In other embodiments, an externally threaded tubular member which receives an oarlock pin is threadedly engaged with an internally threaded sleeve which has a radially projecting lower portion to support a tubular portion of an oarlock and locking means such as nuts threaded to an externally threaded portion of the sleeve to secure the tubular portion of the oarlock and resist relative translational movement between the sleeve and the oarlock tubular portion with a knob for effecting rotation of the tubular externally threaded member to establish responsive translation of the oarlock. In a further embodiment, the oarlock tubular portion may have internal threads which are engaged by the external threads of a tubular portion.

The rigging may secure the oarlock pin to the gunwale or other portions of the boat by suitable struts.

It is an object of the present invention to provide a manually adjustable oarlock pin which permits the height of the oarlock to be changed by a rower of a rower's shell to suit his or her individual needs while the shell is in the water while not affecting the pitch of the oar.

It is another object of the present invention to facilitate such adjustment in height of the oarlock without affecting the geometry of the rest of the rigging which supports the oarlock.

It is a further object of the present invention to provide such an oarlock and associated rigger which is adapted for use with conventional rigging without requiring meaningful modification of the rigging.

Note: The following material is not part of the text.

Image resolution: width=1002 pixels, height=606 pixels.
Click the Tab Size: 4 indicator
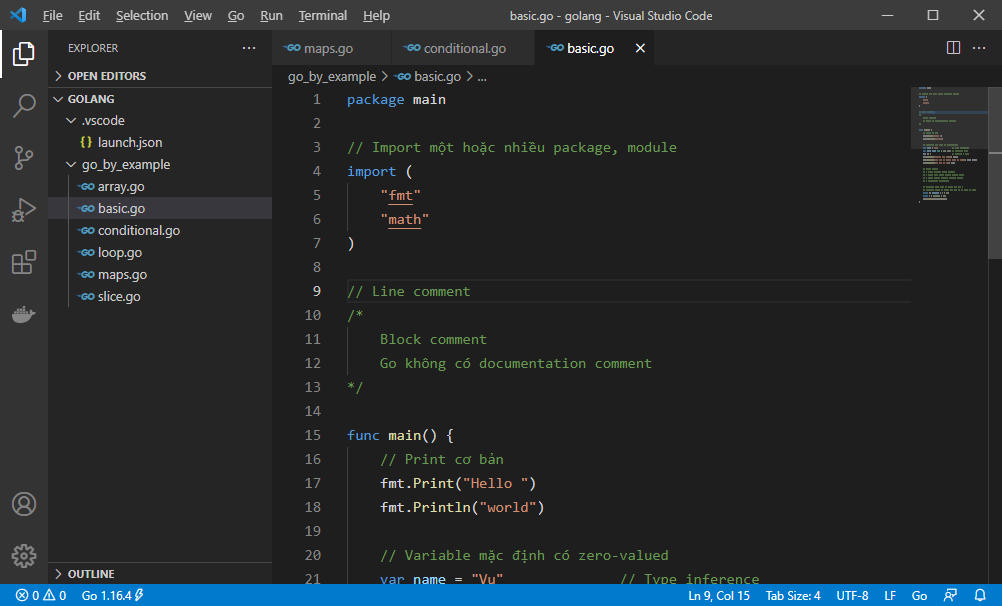793,595
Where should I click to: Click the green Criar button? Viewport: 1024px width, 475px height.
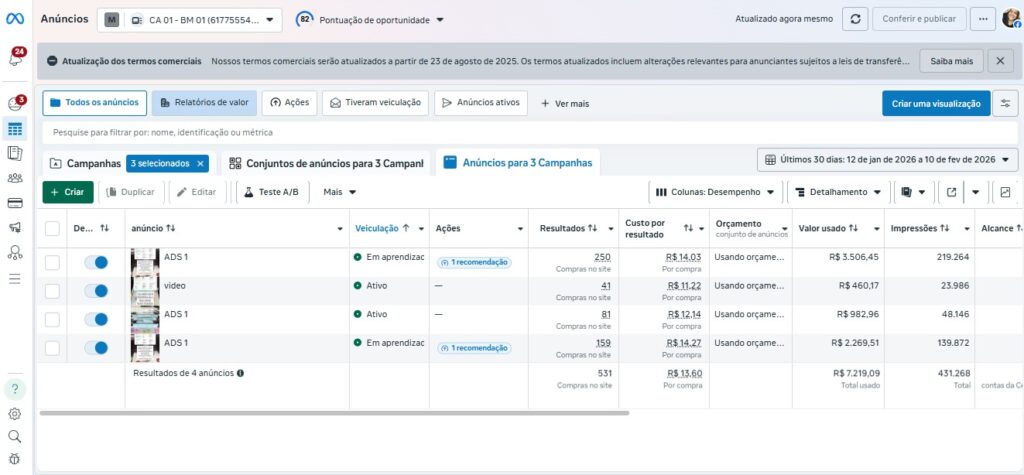[x=68, y=192]
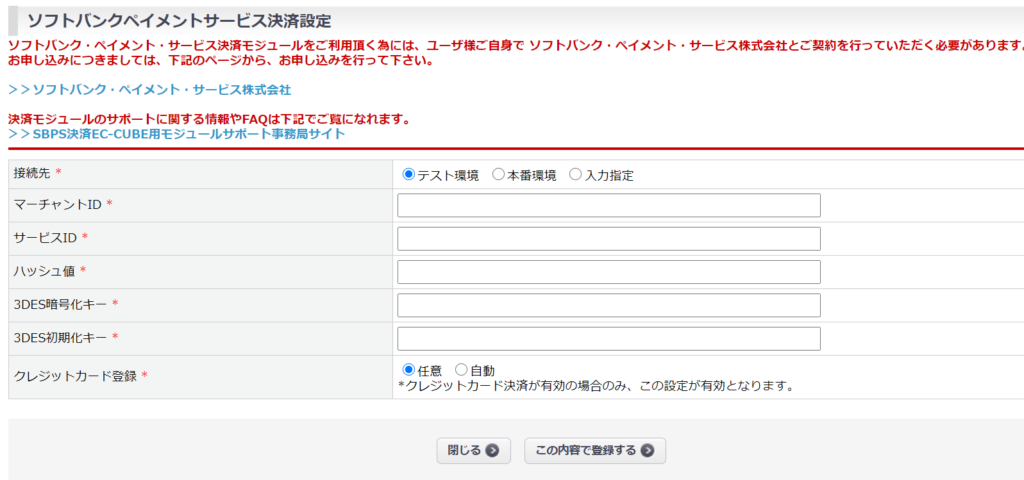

It is another object of the present invention to provide a mechanically adjustable oarlock pin which makes it possible for rowers to adjust the height of the oarlock without requiring the use of tools, and without changing the blade pitch or other aspects of the supporting rigging.

It is another object of the present invention to provide an adjustable oarlock pin wherein adjustment can be easily accomplished while rowers are sitting in their seats in the normal rowing position with the rowing shell on the water floating at the depth and trim under which the rowers will row.

It is another object of the invention to provide such a system wherein, if height adjustment must be made on the water, there is no need for the coaching launch to approach the shell to assist with oarlock height adjustments increasing the safety for both boats.

It is another object of the invention to provide an adjustable oarlock pin which is self-contained with no loose pieces which might be dropped overboard or lost while making height adjustments.

It is a further object of the present invention to facilitate rapid and simplified manual adjustment of oarlock height.

It is yet another object of the invention to provide a manually adjustable oarlock which after the crew has been instructed in the proper use of the adjustable oarlock pin, little or no additional instruction or oversight will be needed prior to subsequent oarlock height adjustments.

It is yet another object of the present invention to provide a manually adjustable oarlock and associated rigger which has the ability to make quick oarlock height adjustments which will allow a single rowing shell to be rowed by many different crews.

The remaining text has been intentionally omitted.